** Aim of the exercise **
Set out the listing below as a Markdown table with the columns "Row" and "Entry", one numbered row per line, skipping any blank lines.

# START OF Supplied material

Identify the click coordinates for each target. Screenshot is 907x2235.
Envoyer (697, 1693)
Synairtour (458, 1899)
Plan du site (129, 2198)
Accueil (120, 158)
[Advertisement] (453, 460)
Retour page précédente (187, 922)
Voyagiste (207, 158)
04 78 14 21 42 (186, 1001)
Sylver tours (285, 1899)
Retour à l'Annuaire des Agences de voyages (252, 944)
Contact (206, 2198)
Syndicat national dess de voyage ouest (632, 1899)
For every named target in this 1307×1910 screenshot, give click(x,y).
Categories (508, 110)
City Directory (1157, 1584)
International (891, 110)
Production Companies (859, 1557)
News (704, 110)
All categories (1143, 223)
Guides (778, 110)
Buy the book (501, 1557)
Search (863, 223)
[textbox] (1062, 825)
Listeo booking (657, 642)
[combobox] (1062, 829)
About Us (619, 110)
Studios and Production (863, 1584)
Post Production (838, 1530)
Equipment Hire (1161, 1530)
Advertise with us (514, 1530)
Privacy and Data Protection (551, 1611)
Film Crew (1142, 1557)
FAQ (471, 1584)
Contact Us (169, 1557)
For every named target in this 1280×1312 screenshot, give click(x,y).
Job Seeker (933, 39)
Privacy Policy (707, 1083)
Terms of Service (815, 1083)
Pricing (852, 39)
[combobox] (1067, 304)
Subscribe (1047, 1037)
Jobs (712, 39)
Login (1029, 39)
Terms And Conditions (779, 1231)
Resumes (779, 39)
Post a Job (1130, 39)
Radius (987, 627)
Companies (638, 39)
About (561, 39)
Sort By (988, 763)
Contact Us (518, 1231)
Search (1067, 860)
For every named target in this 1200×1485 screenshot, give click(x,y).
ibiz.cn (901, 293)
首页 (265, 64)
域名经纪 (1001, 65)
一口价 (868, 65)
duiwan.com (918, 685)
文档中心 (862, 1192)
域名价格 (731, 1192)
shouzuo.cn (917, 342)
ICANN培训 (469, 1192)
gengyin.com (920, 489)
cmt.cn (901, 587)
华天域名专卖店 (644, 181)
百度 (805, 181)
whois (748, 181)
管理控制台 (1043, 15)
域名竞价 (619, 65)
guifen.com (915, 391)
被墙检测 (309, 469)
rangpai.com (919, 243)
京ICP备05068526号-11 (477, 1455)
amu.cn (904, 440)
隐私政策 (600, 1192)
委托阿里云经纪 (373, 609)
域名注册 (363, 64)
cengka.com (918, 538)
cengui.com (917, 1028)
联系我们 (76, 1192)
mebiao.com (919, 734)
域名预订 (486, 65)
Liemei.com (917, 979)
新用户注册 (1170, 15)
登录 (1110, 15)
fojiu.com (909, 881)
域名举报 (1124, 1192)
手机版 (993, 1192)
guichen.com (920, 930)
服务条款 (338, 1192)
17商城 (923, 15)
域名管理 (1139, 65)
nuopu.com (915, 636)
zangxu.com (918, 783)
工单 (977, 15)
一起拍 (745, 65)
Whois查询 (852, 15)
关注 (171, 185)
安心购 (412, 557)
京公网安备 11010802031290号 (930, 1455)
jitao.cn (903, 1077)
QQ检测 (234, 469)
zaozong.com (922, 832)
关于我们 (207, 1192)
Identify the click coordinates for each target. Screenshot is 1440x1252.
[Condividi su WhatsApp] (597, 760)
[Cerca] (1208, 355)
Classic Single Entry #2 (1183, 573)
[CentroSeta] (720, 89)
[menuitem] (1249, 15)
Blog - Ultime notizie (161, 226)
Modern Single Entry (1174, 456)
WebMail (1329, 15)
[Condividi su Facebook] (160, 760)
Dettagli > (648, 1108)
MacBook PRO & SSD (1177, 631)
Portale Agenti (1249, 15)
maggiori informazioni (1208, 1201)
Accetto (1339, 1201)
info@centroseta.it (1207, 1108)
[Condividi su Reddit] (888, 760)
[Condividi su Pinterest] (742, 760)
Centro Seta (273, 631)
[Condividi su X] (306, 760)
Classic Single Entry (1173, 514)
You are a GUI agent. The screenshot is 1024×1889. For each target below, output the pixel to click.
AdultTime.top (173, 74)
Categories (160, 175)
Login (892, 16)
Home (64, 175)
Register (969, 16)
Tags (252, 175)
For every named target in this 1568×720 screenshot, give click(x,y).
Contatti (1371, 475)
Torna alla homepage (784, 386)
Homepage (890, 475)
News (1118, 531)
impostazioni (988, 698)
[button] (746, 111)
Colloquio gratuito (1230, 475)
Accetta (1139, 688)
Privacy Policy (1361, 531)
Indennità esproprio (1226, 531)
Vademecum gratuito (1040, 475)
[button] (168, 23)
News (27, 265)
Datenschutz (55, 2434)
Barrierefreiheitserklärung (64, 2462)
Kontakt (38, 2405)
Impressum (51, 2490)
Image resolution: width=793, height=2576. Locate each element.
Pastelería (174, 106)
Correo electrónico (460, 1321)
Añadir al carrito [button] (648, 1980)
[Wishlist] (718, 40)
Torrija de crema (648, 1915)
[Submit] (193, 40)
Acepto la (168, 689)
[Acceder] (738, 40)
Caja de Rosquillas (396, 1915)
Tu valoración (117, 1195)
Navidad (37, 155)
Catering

# END OF Supplied material

** Solution for this task **
| Row | Entry |
|---|---|
| 1 | Identify the click coordinates for each target. Screenshot is 907x2235. |
| 2 | Envoyer (697, 1693) |
| 3 | Synairtour (458, 1899) |
| 4 | Plan du site (129, 2198) |
| 5 | Accueil (120, 158) |
| 6 | [Advertisement] (453, 460) |
| 7 | Retour page précédente (187, 922) |
| 8 | Voyagiste (207, 158) |
| 9 | 04 78 14 21 42 (186, 1001) |
| 10 | Sylver tours (285, 1899) |
| 11 | Retour à l'Annuaire des Agences de voyages (252, 944) |
| 12 | Contact (206, 2198) |
| 13 | Syndicat national dess de voyage ouest (632, 1899) |
| 14 | For every named target in this 1307×1910 screenshot, give click(x,y). |
| 15 | Categories (508, 110) |
| 16 | City Directory (1157, 1584) |
| 17 | International (891, 110) |
| 18 | Production Companies (859, 1557) |
| 19 | News (704, 110) |
| 20 | All categories (1143, 223) |
| 21 | Guides (778, 110) |
| 22 | Buy the book (501, 1557) |
| 23 | Search (863, 223) |
| 24 | [textbox] (1062, 825) |
| 25 | Listeo booking (657, 642) |
| 26 | [combobox] (1062, 829) |
| 27 | About Us (619, 110) |
| 28 | Studios and Production (863, 1584) |
| 29 | Post Production (838, 1530) |
| 30 | Equipment Hire (1161, 1530) |
| 31 | Advertise with us (514, 1530) |
| 32 | Privacy and Data Protection (551, 1611) |
| 33 | Film Crew (1142, 1557) |
| 34 | FAQ (471, 1584) |
| 35 | Contact Us (169, 1557) |
| 36 | For every named target in this 1280×1312 screenshot, give click(x,y). |
| 37 | Job Seeker (933, 39) |
| 38 | Privacy Policy (707, 1083) |
| 39 | Terms of Service (815, 1083) |
| 40 | Pricing (852, 39) |
| 41 | [combobox] (1067, 304) |
| 42 | Subscribe (1047, 1037) |
| 43 | Jobs (712, 39) |
| 44 | Login (1029, 39) |
| 45 | Terms And Conditions (779, 1231) |
| 46 | Resumes (779, 39) |
| 47 | Post a Job (1130, 39) |
| 48 | Radius (987, 627) |
| 49 | Companies (638, 39) |
| 50 | About (561, 39) |
| 51 | Sort By (988, 763) |
| 52 | Contact Us (518, 1231) |
| 53 | Search (1067, 860) |
| 54 | For every named target in this 1200×1485 screenshot, give click(x,y). |
| 55 | ibiz.cn (901, 293) |
| 56 | 首页 (265, 64) |
| 57 | 域名经纪 (1001, 65) |
| 58 | 一口价 (868, 65) |
| 59 | duiwan.com (918, 685) |
| 60 | 文档中心 (862, 1192) |
| 61 | 域名价格 (731, 1192) |
| 62 | shouzuo.cn (917, 342) |
| 63 | ICANN培训 (469, 1192) |
| 64 | gengyin.com (920, 489) |
| 65 | cmt.cn (901, 587) |
| 66 | 华天域名专卖店 (644, 181) |
| 67 | 百度 (805, 181) |
| 68 | whois (748, 181) |
| 69 | 管理控制台 (1043, 15) |
| 70 | 域名竞价 (619, 65) |
| 71 | guifen.com (915, 391) |
| 72 | 被墙检测 (309, 469) |
| 73 | rangpai.com (919, 243) |
| 74 | 京ICP备05068526号-11 (477, 1455) |
| 75 | amu.cn (904, 440) |
| 76 | 隐私政策 (600, 1192) |
| 77 | 委托阿里云经纪 (373, 609) |
| 78 | 域名注册 (363, 64) |
| 79 | cengka.com (918, 538) |
| 80 | cengui.com (917, 1028) |
| 81 | 联系我们 (76, 1192) |
| 82 | mebiao.com (919, 734) |
| 83 | 域名预订 (486, 65) |
| 84 | Liemei.com (917, 979) |
| 85 | 新用户注册 (1170, 15) |
| 86 | 登录 (1110, 15) |
| 87 | fojiu.com (909, 881) |
| 88 | 域名举报 (1124, 1192) |
| 89 | 手机版 (993, 1192) |
| 90 | guichen.com (920, 930) |
| 91 | 服务条款 (338, 1192) |
| 92 | 17商城 (923, 15) |
| 93 | 域名管理 (1139, 65) |
| 94 | nuopu.com (915, 636) |
| 95 | zangxu.com (918, 783) |
| 96 | 工单 (977, 15) |
| 97 | 一起拍 (745, 65) |
| 98 | Whois查询 (852, 15) |
| 99 | 关注 (171, 185) |
| 100 | 安心购 (412, 557) |
| 101 | 京公网安备 11010802031290号 (930, 1455) |
| 102 | jitao.cn (903, 1077) |
| 103 | QQ检测 (234, 469) |
| 104 | zaozong.com (922, 832) |
| 105 | 关于我们 (207, 1192) |
| 106 | Identify the click coordinates for each target. Screenshot is 1440x1252. |
| 107 | [Condividi su WhatsApp] (597, 760) |
| 108 | [Cerca] (1208, 355) |
| 109 | Classic Single Entry #2 (1183, 573) |
| 110 | [CentroSeta] (720, 89) |
| 111 | [menuitem] (1249, 15) |
| 112 | Blog - Ultime notizie (161, 226) |
| 113 | Modern Single Entry (1174, 456) |
| 114 | WebMail (1329, 15) |
| 115 | [Condividi su Facebook] (160, 760) |
| 116 | Dettagli > (648, 1108) |
| 117 | MacBook PRO & SSD (1177, 631) |
| 118 | Portale Agenti (1249, 15) |
| 119 | maggiori informazioni (1208, 1201) |
| 120 | Accetto (1339, 1201) |
| 121 | info@centroseta.it (1207, 1108) |
| 122 | [Condividi su Reddit] (888, 760) |
| 123 | [Condividi su Pinterest] (742, 760) |
| 124 | Centro Seta (273, 631) |
| 125 | [Condividi su X] (306, 760) |
| 126 | Classic Single Entry (1173, 514) |
| 127 | You are a GUI agent. The screenshot is 1024×1889. For each target below, output the pixel to click. |
| 128 | AdultTime.top (173, 74) |
| 129 | Categories (160, 175) |
| 130 | Login (892, 16) |
| 131 | Home (64, 175) |
| 132 | Register (969, 16) |
| 133 | Tags (252, 175) |
| 134 | For every named target in this 1568×720 screenshot, give click(x,y). |
| 135 | Contatti (1371, 475) |
| 136 | Torna alla homepage (784, 386) |
| 137 | Homepage (890, 475) |
| 138 | News (1118, 531) |
| 139 | impostazioni (988, 698) |
| 140 | [button] (746, 111) |
| 141 | Colloquio gratuito (1230, 475) |
| 142 | Accetta (1139, 688) |
| 143 | Privacy Policy (1361, 531) |
| 144 | Indennità esproprio (1226, 531) |
| 145 | Vademecum gratuito (1040, 475) |
| 146 | [button] (168, 23) |
| 147 | News (27, 265) |
| 148 | Datenschutz (55, 2434) |
| 149 | Barrierefreiheitserklärung (64, 2462) |
| 150 | Kontakt (38, 2405) |
| 151 | Impressum (51, 2490) |
| 152 | Image resolution: width=793, height=2576. Locate each element. |
| 153 | Pastelería (174, 106) |
| 154 | Correo electrónico (460, 1321) |
| 155 | Añadir al carrito [button] (648, 1980) |
| 156 | [Wishlist] (718, 40) |
| 157 | Torrija de crema (648, 1915) |
| 158 | [Submit] (193, 40) |
| 159 | Acepto la (168, 689) |
| 160 | [Acceder] (738, 40) |
| 161 | Caja de Rosquillas (396, 1915) |
| 162 | Tu valoración (117, 1195) |
| 163 | Navidad (37, 155) |
| 164 | Catering |